What is it about spring 2006? Several new online litmags edited by women poets have launched spectacularly recently. One of my favorites has a name that just sounds like fun: zafusy. It grabbed me right away by featuring one of my favorite poems from one of my favorite poets on the front page: Amy Clampitt's luscious Marine Surface, Low Overcast. Clampitt has to be one of the only poets besides Walt Whitman who can make of excessive modifiers a zesty art form. Where some other poet trying such a poem would come off as simply over-laden, Clampitt's spin on ... well, just on fog ... is stupendous. So I liked zafusy immediately -- and then I noticed they bill themselves as "experimental." Oh no! I can't submit to an experimental magazine. But then I remembered that one reviewer compared me to Alice Fulton. I had to look up her work and, guess what, she's experimental! But in the most appealingly un-experimental -- that is to say, I could actually understand her poems -- way.

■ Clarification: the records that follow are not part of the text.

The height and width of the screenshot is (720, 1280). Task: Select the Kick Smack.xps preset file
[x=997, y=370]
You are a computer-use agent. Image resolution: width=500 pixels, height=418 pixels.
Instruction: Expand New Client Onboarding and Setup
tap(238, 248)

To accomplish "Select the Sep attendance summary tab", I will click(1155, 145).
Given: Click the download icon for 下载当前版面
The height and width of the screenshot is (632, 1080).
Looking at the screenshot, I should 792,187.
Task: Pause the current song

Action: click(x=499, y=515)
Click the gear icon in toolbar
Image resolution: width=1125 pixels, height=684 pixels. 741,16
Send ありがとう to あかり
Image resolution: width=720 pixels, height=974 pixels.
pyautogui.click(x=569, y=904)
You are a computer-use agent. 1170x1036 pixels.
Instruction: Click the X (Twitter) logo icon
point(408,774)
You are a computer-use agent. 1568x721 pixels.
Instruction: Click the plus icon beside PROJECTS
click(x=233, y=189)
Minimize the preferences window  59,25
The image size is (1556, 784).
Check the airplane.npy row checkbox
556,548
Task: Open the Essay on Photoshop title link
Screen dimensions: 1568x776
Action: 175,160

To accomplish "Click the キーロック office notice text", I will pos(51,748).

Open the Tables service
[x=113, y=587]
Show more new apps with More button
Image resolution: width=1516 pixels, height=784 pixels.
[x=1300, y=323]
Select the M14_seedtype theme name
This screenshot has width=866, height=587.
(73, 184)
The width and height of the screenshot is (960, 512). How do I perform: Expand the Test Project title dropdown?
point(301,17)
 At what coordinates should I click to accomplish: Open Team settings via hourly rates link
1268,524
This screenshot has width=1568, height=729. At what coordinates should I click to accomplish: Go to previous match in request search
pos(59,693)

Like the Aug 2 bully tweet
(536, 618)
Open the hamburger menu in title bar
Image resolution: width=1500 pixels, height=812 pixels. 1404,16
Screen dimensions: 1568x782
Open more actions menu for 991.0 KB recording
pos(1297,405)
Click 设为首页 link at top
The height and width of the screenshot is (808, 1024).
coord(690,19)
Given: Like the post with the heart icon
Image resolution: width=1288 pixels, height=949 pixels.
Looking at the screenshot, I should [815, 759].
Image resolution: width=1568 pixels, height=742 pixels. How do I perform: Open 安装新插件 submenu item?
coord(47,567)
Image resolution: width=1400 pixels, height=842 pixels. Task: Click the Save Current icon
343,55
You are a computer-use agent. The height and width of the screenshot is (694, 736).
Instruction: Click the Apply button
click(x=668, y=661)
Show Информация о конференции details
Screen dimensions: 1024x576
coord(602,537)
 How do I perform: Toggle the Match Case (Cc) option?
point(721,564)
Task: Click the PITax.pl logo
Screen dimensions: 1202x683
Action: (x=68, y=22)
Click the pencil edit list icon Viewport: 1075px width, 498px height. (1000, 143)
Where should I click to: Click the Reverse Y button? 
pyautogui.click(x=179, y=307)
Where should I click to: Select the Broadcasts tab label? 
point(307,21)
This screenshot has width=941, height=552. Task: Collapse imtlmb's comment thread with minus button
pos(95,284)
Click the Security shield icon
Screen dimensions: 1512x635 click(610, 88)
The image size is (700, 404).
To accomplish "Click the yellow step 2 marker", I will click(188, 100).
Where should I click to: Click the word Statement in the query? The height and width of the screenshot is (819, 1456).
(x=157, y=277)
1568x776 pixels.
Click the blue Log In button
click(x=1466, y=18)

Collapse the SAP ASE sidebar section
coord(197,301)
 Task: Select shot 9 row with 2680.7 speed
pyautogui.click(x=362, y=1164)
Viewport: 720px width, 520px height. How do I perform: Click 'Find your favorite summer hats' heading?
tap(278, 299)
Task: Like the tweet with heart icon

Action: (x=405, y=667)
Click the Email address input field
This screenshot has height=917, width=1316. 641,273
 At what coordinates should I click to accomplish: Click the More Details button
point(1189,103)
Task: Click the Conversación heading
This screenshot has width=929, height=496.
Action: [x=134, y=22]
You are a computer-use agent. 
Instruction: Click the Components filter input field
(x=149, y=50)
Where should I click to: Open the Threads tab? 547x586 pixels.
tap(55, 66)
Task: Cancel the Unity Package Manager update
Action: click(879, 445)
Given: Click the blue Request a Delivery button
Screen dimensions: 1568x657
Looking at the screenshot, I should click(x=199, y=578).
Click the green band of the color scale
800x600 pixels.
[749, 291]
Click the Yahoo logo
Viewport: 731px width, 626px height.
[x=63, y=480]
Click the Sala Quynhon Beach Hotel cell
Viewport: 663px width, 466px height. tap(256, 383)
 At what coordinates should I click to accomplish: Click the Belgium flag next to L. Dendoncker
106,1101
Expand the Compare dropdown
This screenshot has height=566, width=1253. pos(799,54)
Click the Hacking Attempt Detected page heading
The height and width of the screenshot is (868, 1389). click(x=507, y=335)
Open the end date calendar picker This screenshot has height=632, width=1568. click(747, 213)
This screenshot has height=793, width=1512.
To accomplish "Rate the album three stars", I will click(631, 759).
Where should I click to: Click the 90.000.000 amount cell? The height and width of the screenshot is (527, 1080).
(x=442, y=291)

Who cares about labels? And that's one of the things I think the Internet poetry community is able to do well: soften the sharp boundaries between this label and that one. There's too much happening too fast, it's all so fluid, even publishing, that making bins and rules seems unlikely to stick for long.

More on new discoveries soon.

Tuesday, June 13, 2006

Land of Age

Been there over the weekend. A very cramped place, few amenities, and the price is steep. Had a weekend with aging disabled parents and find myself thoughtful about how we treat our elders in America. I can't speak for other countries, especially those with socialized medicine, but here it's a jungle -- brutally divergent levels of care depending on who you worked for and how much you amassed and where you live. And most good, competent doctors simply have a bin marked "Arthritic, addled elder" to dump you into. In fact, I think they have a prescription so marked. Celebrex for everything. And not much to celebrate.

I don't usually post my poem drafts online, but this was a weekend poem:

My father would have made a good actor:
booming voice, quicksilver moods, ability to forget
one personality as he dons another. Now most
of the lines in the plays he lives are vanishing
he ad-libs from the heart, sometimes with wit.
He forgets the four decades of spite
between them when his sister calls.
He can't remember the no-good son-in-law
I divorced or that he once put the present one
out on the street with his suitcase during an argument.
Are you my son? he asks. Are you
my daughter? Some good things about age
come clear to me in the huge blanks
that cloud our history. I turn
the corner into his room again and say, Hello Dad.